Observability#

LMCache multiprocess mode provides three complementary observability modes: metrics (Prometheus counters via OTel), logging (Python logging with optional OTel log forwarding), and tracing (OTel spans for per-request latency).

All three modes are powered by an internal EventBus that decouples producers (L1Manager, StorageManager, MPCacheServer) from subscribers.

Quick Start#

By default, metrics and logging are enabled; tracing is disabled. No extra flags are needed:

lmcache server \
    --l1-size-gb 100 --eviction-policy LRU

To enable tracing, supply an OTLP endpoint:

lmcache server \
    --l1-size-gb 100 --eviction-policy LRU \
    --enable-tracing --otlp-endpoint http://localhost:4317

Configuration#

Argument

Default

Description

--disable-observability

off

Master switch: disable the EventBus entirely (no metrics, logging, or tracing subscribers are registered).

--disable-metrics

off

Skip metrics subscribers (Prometheus endpoint is not started).

--disable-logging

off

Skip logging subscribers.

--enable-tracing

off

Register tracing subscribers. Requires --otlp-endpoint.

--event-bus-queue-size

10000

Maximum events in the EventBus queue before tail-drop.

--otlp-endpoint

(none)

OTLP gRPC endpoint (e.g. http://localhost:4317).

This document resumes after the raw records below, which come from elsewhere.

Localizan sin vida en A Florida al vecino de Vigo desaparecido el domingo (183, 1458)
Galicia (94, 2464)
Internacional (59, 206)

Used for exporting metrics (push mode) and traces.

--prometheus-port

9090

Port for the Prometheus /metrics HTTP endpoint.

--metrics-sample-rate

0.01

Fraction of chunks/blocks to track for lifecycle histograms (0, 1.0]. Counters always count all events. Default is 1%.

--trace-level

(none)

Enable trace recording at the given level. Currently only storage is supported (records StorageManager public-API calls for offline replay). When unset, trace recording is off. See Trace Recording for details.

--trace-output

(none)

Path to write the trace file. If omitted while --trace-level is set, a timestamped file under $TMPDIR is minted (lmcache-trace-<pid>-<UTC>.lct) and its path is logged at INFO.

Environment variables:

Variable

Default

Description

LMCACHE_LOG_LEVEL

INFO

Controls the log level for all LMCache loggers. Valid values: DEBUG, INFO, WARNING, ERROR, CRITICAL.